Be aware to me this a moral dilema, I don't want this to happen at all but I cannot see humanity as a whole going down any different path. The vast school of self-important liberals fail to view this current situation in terms of humankind and what would be best for it in the long run. We have a simple fact running throughout the World, thoughtful intelligent people are having few or no children while the masses of ignorant, cultureless weeds continue to breed without concious. What does this say about nurture over nature? Are too many people missing that initial chance? Do we have to accept that not everyone will make the same grade due to their biology? The best solution to the overpopulation problem would not be resolved by trying to educate third world woman, we know thats a pipedream.

The only way to put humankind and the Earth for that matter back on course is to adopt more Draconian methods. Yes to me it seems self defeating trying to save these ignorant breeding monsters, who are way over populated as it is.What may appear horrible at this stage could be beneficial for mankind in the future. I really do hope all these Conspiracy Theories are right and that the Elite are trying to depopulate 3rd World countries. Reckless breeding has gone on too long and need a check, much like a house clean. When the intelligent people have all been out bred out of existence I cant imagine what the world would be like.

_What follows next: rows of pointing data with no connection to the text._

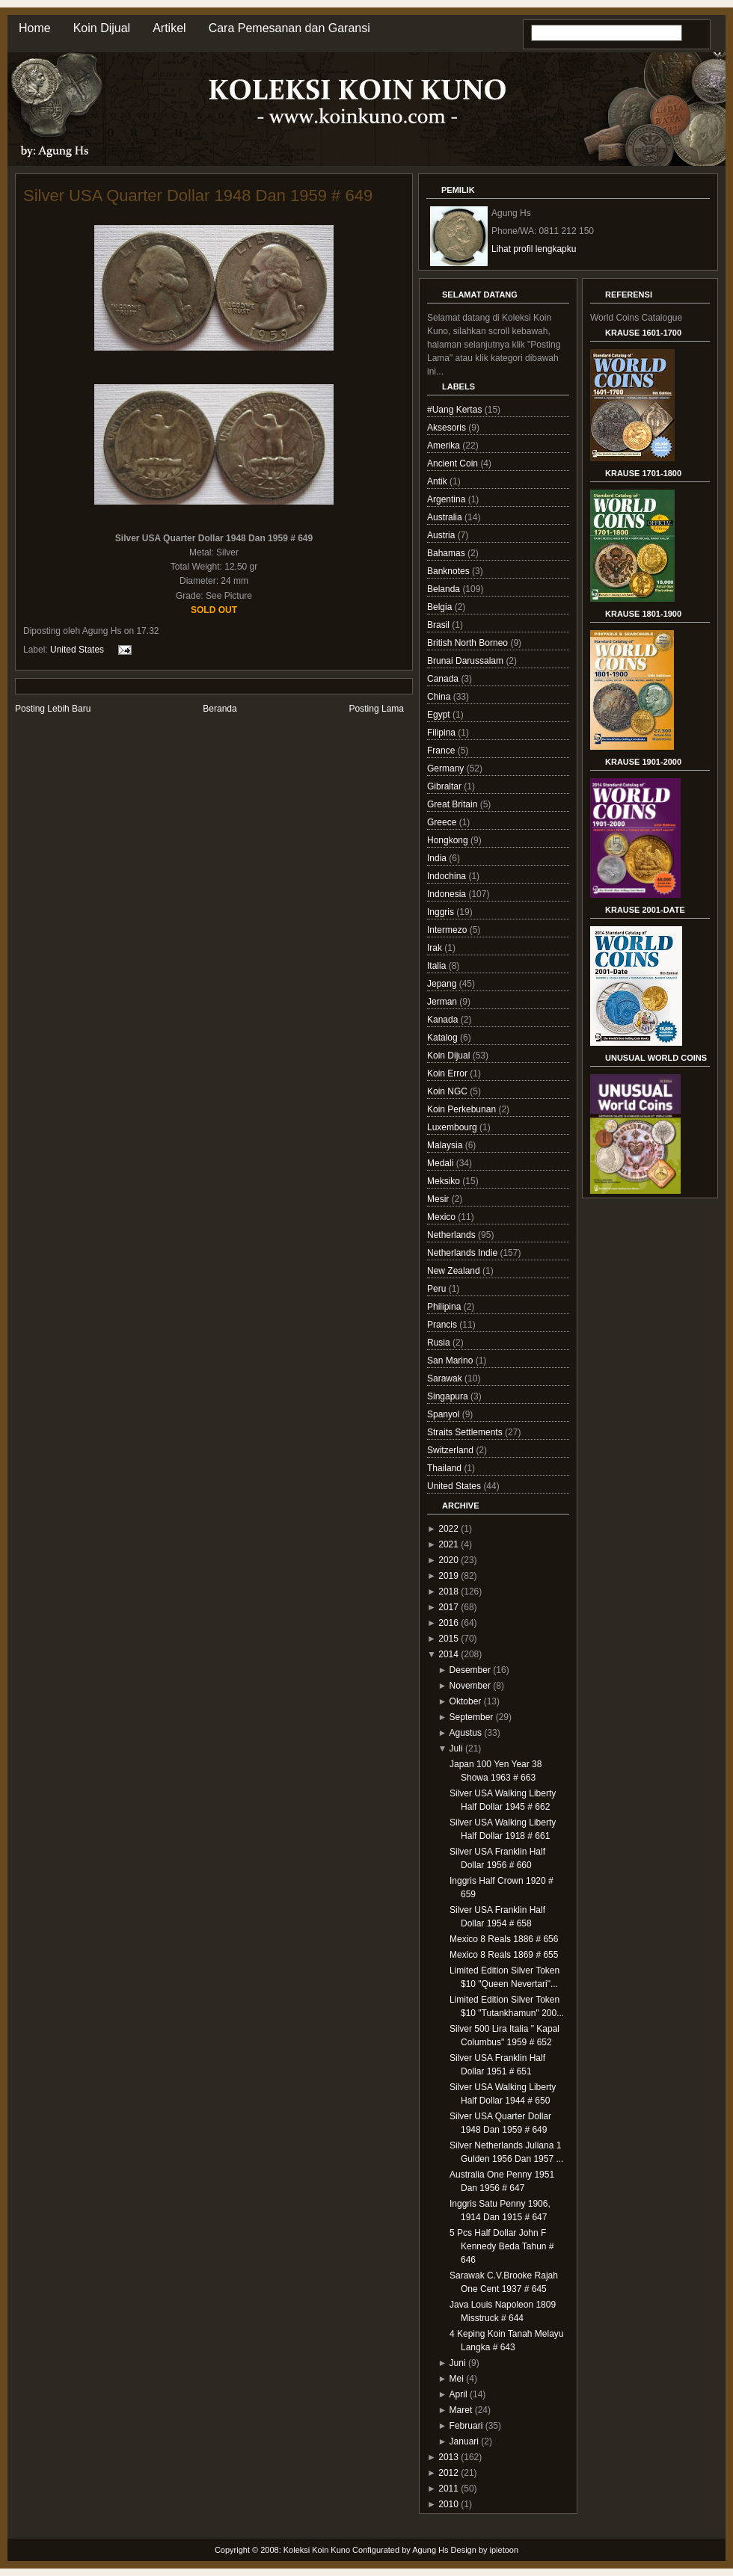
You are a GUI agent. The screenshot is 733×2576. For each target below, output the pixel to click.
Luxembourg (453, 1127)
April (458, 2394)
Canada (444, 679)
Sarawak (445, 1378)
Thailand (445, 1468)
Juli (456, 1748)
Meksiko (444, 1181)
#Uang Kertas (456, 409)
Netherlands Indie (463, 1253)
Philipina (445, 1306)
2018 (448, 1591)
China (440, 696)
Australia (445, 517)
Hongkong (448, 840)
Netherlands (452, 1235)
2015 (448, 1638)
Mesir (439, 1199)
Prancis (443, 1324)
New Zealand (454, 1271)
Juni (458, 2363)
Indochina (447, 876)
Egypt (440, 714)
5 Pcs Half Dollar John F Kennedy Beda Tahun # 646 (502, 2246)
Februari (466, 2426)
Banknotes (449, 571)
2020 (448, 1560)
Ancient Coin (453, 463)
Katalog (443, 1037)
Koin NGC (448, 1091)
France (442, 750)
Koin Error (448, 1073)
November (470, 1685)
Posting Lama (376, 708)
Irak (435, 948)
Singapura (448, 1396)
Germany (447, 768)
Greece (443, 822)
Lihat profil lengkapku (533, 249)
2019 (448, 1576)
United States (77, 649)
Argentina (447, 499)
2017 (448, 1607)
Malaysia (446, 1145)
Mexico (442, 1217)
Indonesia (447, 894)
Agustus (466, 1733)
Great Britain (453, 804)
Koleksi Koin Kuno (316, 2549)
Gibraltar (445, 786)
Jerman (443, 1001)
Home (35, 28)
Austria (442, 535)
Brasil (439, 625)
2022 (448, 1528)
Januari (464, 2441)
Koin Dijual (101, 28)
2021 (448, 1544)
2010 (448, 2504)
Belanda (444, 589)
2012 (448, 2473)
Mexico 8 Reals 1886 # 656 (504, 1939)
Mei (457, 2378)
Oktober (466, 1701)
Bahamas (447, 553)
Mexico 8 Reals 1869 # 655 (504, 1955)
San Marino (451, 1360)
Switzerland (451, 1450)
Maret (461, 2410)
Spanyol (444, 1414)
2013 (448, 2457)
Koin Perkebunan (462, 1109)
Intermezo (448, 930)
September (472, 1717)
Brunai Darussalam (466, 661)
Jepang (443, 984)
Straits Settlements (466, 1432)
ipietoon (504, 2549)
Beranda (219, 708)
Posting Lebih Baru (53, 708)
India (438, 858)
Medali (441, 1163)
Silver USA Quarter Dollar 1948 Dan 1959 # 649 (197, 195)
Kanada (444, 1019)
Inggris (441, 912)
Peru (438, 1289)
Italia (438, 966)
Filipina (442, 732)
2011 (448, 2488)
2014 (448, 1654)
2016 (448, 1623)
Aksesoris (447, 427)
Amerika (444, 445)
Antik (438, 481)
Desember (470, 1670)
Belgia (441, 607)
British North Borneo (468, 643)
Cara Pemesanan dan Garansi (289, 28)
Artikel (169, 28)
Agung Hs (430, 2549)
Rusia (440, 1342)
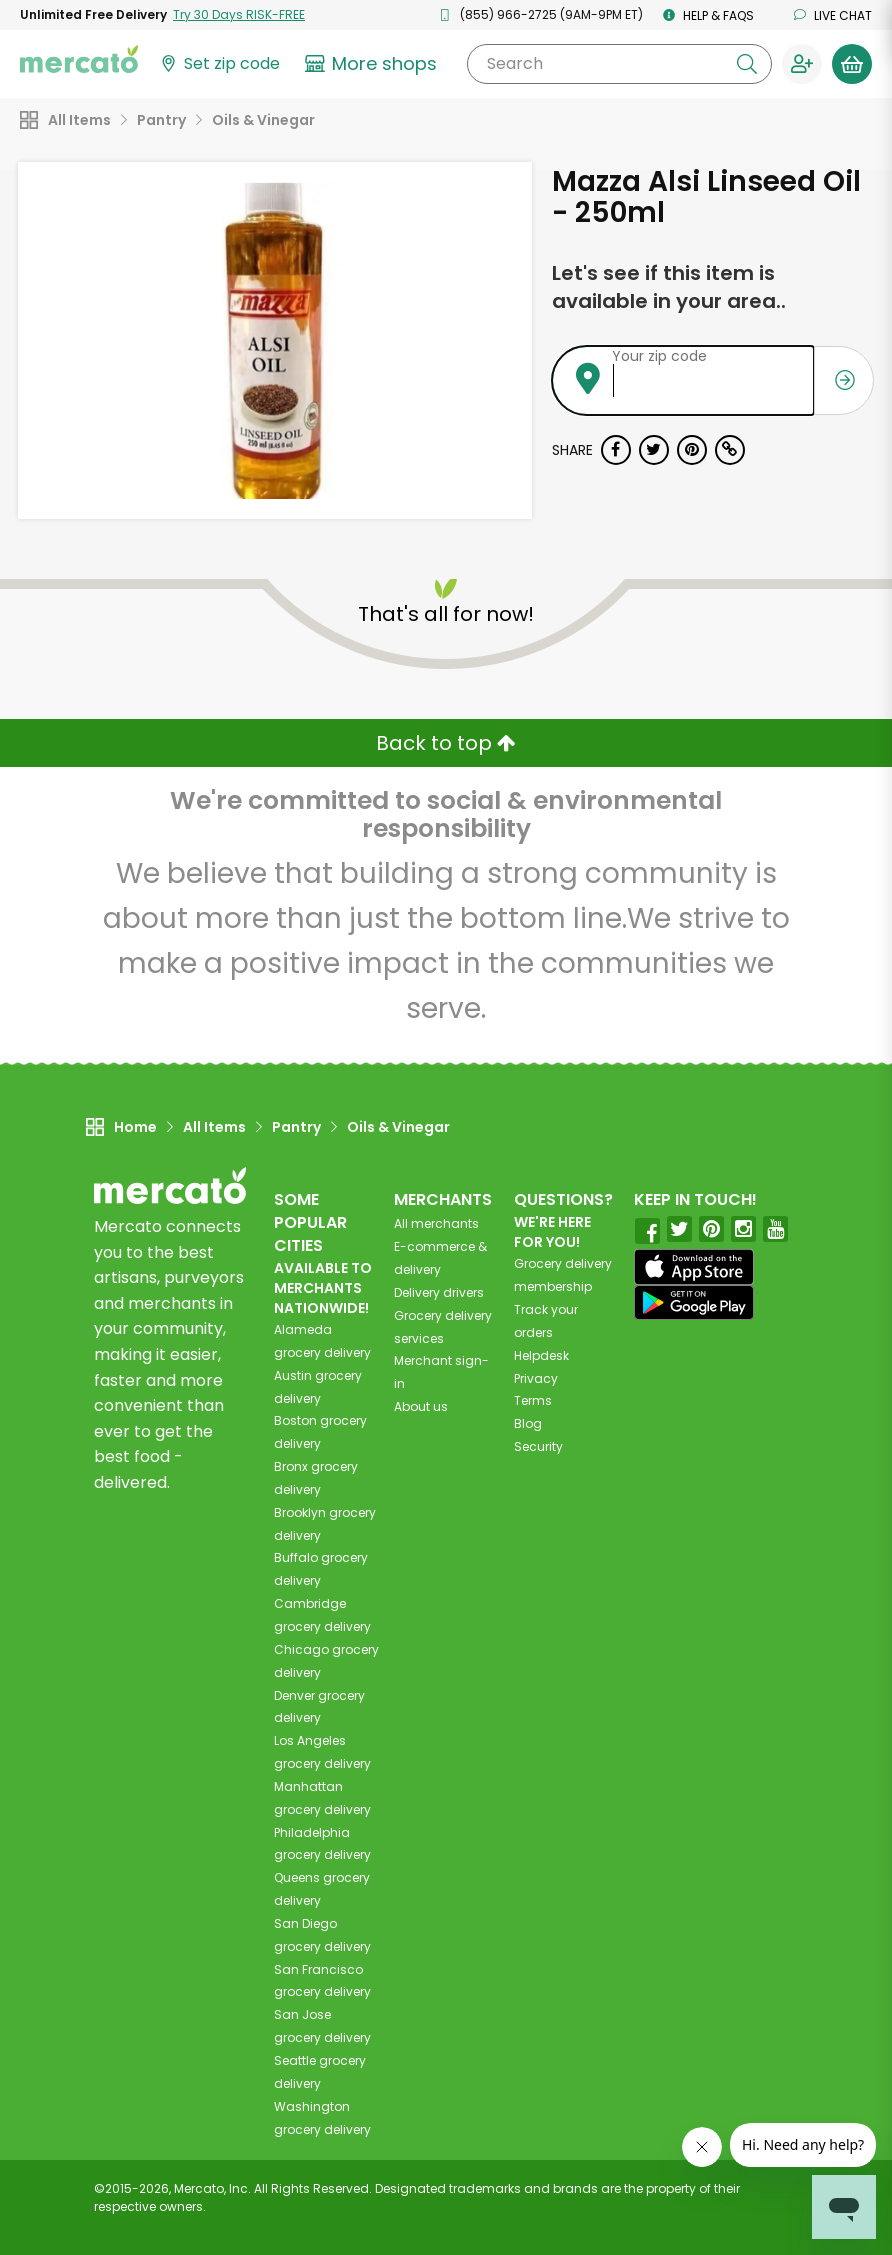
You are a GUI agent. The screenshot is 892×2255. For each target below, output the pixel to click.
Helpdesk (541, 1355)
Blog (528, 1423)
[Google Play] (694, 1302)
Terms (533, 1400)
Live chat (833, 15)
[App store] (694, 1267)
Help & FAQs (708, 15)
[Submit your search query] (747, 64)
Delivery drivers (439, 1292)
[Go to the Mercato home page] (79, 58)
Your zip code (659, 356)
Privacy (536, 1378)
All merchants (436, 1223)
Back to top (446, 743)
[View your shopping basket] (852, 64)
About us (421, 1406)
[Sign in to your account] (802, 64)
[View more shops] (373, 64)
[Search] (619, 64)
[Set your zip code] (219, 64)
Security (538, 1446)
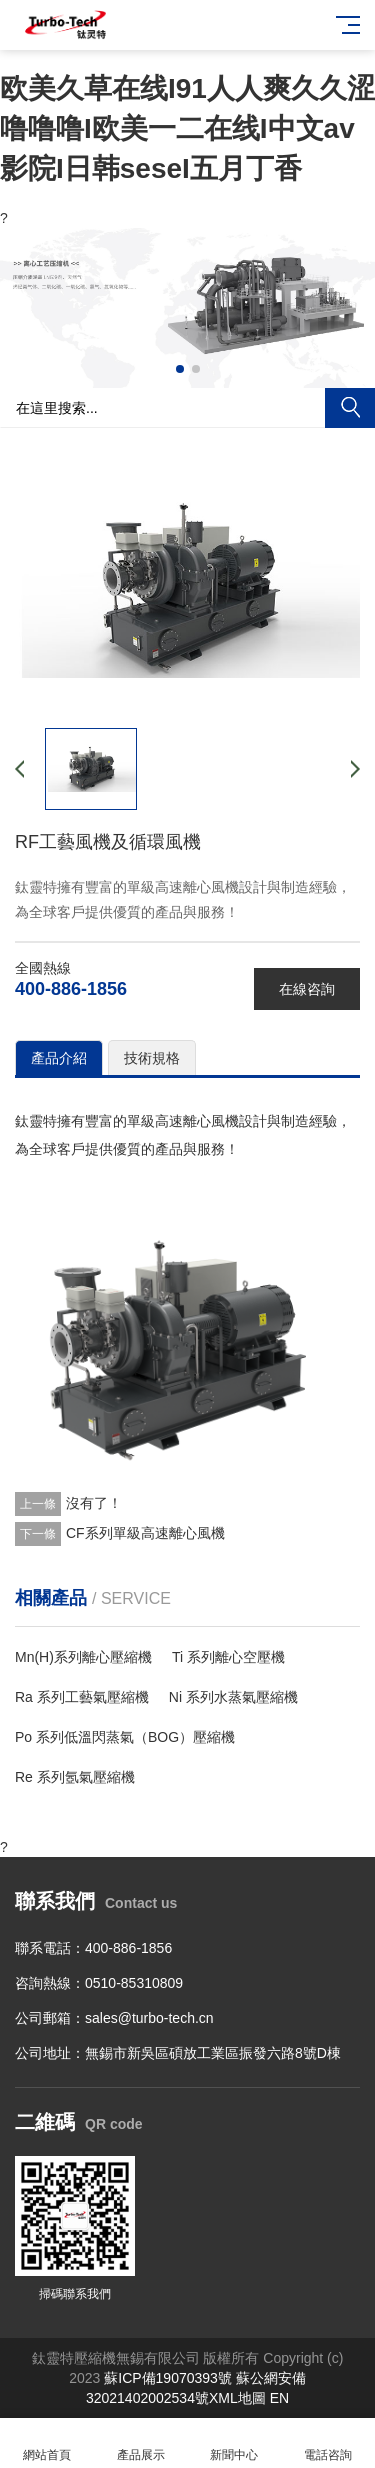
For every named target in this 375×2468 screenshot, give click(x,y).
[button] (180, 369)
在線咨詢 (307, 989)
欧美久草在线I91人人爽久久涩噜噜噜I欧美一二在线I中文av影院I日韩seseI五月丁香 (187, 128)
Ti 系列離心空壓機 (228, 1657)
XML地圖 (237, 2398)
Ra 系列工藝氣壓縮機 (82, 1697)
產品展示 (141, 2443)
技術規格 (152, 1058)
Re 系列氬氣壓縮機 (75, 1777)
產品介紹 (59, 1058)
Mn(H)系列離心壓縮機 (83, 1657)
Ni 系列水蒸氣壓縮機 (233, 1697)
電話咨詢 (328, 2443)
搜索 (350, 408)
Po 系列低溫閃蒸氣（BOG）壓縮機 (125, 1737)
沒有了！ (94, 1503)
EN (279, 2398)
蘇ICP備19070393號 (168, 2378)
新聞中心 (235, 2443)
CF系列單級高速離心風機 (145, 1533)
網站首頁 (47, 2443)
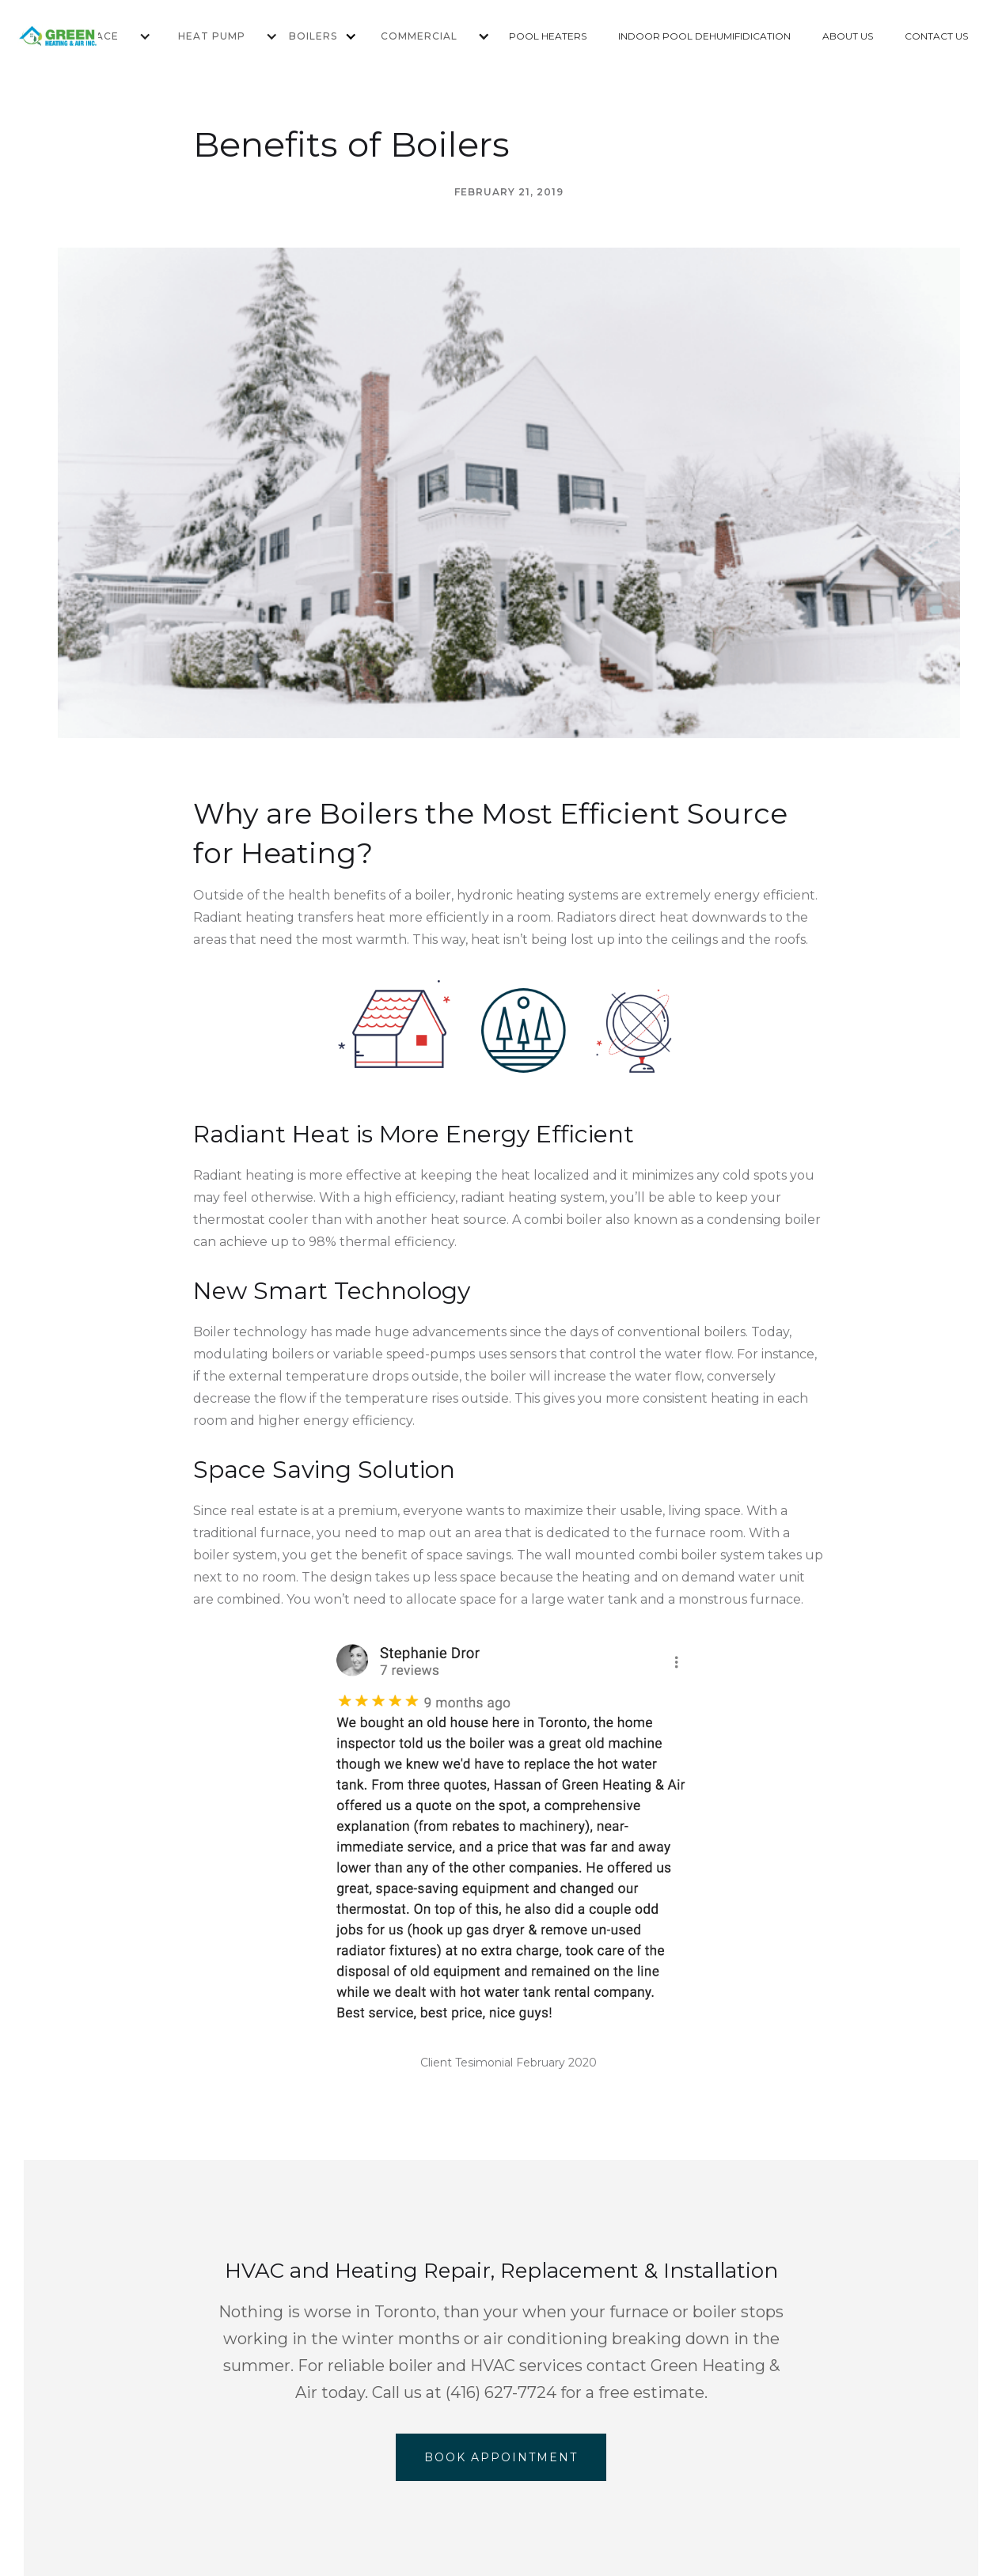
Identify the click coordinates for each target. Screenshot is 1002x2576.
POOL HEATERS (547, 36)
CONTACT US (936, 36)
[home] (80, 36)
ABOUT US (847, 36)
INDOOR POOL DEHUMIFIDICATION (704, 36)
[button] (217, 36)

Be aware this is evolution happening here - unlike fascism nature will eventually choose which humans are fit to survive in the future. It gives me no pleasure to say this. But cataclysmic change is going to happen, with all its promised attendant devastation, and neither you nor I nor anyone in power is going to do anything about it. People don't fix predictions. People fix problems. And until the Western world truly feels the burn, then overpopulation is a prediction, not a problem, by which time it will be too late, and the human solution to the eventual problem will be brutal, if nature doesn't get there first and make it even more brutal. In fact and again, I'm not enjoying myself here, it's too late now.

The scope of change required from the human race to prevent disaster is so large as to be virtually inconceivable. We can't and won't do it. Overpopulation, our desire to produce young and make sure everybody lives and overconsumption of resources will seal our fate - evolution has made a mistake by trying to combine our animal past with rational thought, the two tear each other apart but the former wins.

It all sounds deeply grim - and it is. But there is an upshot. While human nature is historically selfish and incapable of focusing beyond its own generation, we have two redeeming qualities that should give us a sniff of hope.

One: we're hopeless as a herd but we're quite nice once you get us alone. There's no reason why we can't ease the earth and its inhabitants into their final days with generous levels of palliative care on a small-scale basis.

Our other upstanding behavioural quirk that should console us a little is this: humans are pretty good at snapping into action once messes are made. But that doesn't avoid the fact severe hardship will happen first.

Prof Stephen Hawking, who reckons the human race has a hundred years left if it's lucky, says we should be looking seriously at colonising other planets. Maybe we'll figure out how once we're forced to.

Or maybe when the Earth becomes so clammy and choking that we can barely breathe, we'll invent an ingenious way to sort it out again - one that's far too costly and boring to bother with now. But until then we haven't got a hope in hot, hot hell.